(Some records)

## START

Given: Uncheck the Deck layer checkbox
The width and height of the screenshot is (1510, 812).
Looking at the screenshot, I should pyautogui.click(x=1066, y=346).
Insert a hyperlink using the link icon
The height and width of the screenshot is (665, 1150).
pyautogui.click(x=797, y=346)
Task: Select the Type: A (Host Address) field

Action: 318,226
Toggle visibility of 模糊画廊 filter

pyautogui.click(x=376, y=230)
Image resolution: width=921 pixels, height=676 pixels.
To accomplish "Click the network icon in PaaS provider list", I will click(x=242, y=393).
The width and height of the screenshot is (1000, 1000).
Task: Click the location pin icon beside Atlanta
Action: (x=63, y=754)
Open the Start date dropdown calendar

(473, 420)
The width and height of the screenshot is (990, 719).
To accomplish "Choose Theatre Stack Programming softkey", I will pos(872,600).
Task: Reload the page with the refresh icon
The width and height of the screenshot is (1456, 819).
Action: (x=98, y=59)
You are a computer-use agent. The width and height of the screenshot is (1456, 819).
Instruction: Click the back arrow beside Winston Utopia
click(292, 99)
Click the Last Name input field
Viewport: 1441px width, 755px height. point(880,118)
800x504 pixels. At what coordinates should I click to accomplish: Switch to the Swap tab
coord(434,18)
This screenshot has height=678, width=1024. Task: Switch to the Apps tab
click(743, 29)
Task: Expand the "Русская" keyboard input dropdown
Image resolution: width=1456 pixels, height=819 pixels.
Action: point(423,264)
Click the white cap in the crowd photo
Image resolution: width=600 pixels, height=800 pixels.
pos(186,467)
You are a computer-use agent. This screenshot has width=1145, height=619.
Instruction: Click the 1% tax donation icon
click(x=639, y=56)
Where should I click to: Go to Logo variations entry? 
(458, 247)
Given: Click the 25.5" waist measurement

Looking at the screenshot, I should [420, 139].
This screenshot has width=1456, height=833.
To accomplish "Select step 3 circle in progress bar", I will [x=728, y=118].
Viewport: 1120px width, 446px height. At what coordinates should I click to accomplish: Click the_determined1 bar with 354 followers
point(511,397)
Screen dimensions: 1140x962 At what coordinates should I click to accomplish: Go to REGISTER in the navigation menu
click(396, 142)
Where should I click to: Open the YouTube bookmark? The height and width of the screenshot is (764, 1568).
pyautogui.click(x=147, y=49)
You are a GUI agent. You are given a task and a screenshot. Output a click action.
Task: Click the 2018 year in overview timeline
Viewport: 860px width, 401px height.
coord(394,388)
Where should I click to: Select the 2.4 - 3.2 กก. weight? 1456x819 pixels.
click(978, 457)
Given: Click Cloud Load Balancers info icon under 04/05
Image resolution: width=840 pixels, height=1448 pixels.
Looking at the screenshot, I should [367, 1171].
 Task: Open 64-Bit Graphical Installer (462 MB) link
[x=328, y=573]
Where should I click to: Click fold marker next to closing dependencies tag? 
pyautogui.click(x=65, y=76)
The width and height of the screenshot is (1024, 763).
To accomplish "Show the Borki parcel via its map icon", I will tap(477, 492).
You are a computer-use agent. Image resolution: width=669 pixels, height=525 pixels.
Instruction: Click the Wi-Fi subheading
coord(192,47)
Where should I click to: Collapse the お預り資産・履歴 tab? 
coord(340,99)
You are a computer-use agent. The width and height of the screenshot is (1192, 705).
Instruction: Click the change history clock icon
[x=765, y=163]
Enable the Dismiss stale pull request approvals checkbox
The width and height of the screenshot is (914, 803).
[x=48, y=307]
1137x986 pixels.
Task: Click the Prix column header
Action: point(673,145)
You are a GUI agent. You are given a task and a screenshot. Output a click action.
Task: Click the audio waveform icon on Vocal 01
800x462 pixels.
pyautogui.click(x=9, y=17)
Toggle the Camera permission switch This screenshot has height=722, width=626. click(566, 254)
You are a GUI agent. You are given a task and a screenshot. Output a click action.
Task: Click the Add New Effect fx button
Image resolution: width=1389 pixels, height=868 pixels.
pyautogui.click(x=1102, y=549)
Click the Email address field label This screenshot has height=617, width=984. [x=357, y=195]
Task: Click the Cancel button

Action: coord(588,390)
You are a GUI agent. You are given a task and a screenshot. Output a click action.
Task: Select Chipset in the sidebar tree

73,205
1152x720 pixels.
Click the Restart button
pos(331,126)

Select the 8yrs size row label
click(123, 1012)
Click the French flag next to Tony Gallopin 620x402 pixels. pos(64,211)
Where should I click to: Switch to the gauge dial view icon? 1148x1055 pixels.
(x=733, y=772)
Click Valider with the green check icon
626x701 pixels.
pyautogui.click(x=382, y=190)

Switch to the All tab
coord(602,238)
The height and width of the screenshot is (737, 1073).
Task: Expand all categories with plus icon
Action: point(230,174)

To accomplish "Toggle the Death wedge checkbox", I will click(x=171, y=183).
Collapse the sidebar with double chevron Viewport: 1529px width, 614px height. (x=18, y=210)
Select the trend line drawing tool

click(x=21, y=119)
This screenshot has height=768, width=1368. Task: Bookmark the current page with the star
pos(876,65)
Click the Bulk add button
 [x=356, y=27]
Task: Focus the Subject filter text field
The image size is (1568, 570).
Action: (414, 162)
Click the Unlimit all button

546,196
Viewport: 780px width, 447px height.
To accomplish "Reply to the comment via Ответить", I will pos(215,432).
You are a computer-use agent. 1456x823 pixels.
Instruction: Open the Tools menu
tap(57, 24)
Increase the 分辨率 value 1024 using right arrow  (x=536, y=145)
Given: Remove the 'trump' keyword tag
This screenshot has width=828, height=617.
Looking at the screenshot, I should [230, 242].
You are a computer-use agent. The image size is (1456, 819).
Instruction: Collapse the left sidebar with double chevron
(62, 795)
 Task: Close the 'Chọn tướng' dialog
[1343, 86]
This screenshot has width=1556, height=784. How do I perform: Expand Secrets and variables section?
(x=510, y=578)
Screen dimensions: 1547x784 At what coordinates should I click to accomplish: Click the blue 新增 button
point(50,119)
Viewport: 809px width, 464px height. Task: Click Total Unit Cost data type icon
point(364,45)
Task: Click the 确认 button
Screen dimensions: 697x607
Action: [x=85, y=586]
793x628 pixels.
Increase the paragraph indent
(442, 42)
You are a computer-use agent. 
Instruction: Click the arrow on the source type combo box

## END

Extract the lines exactly as they appear, starting at the line that contains "Viewport: 809px width, 464px" and continuing through the end of the records.

Viewport: 809px width, 464px height. Task: Click Total Unit Cost data type icon
point(364,45)
Task: Click the 确认 button
Screen dimensions: 697x607
Action: [x=85, y=586]
793x628 pixels.
Increase the paragraph indent
(442, 42)
You are a computer-use agent. 
Instruction: Click the arrow on the source type combo box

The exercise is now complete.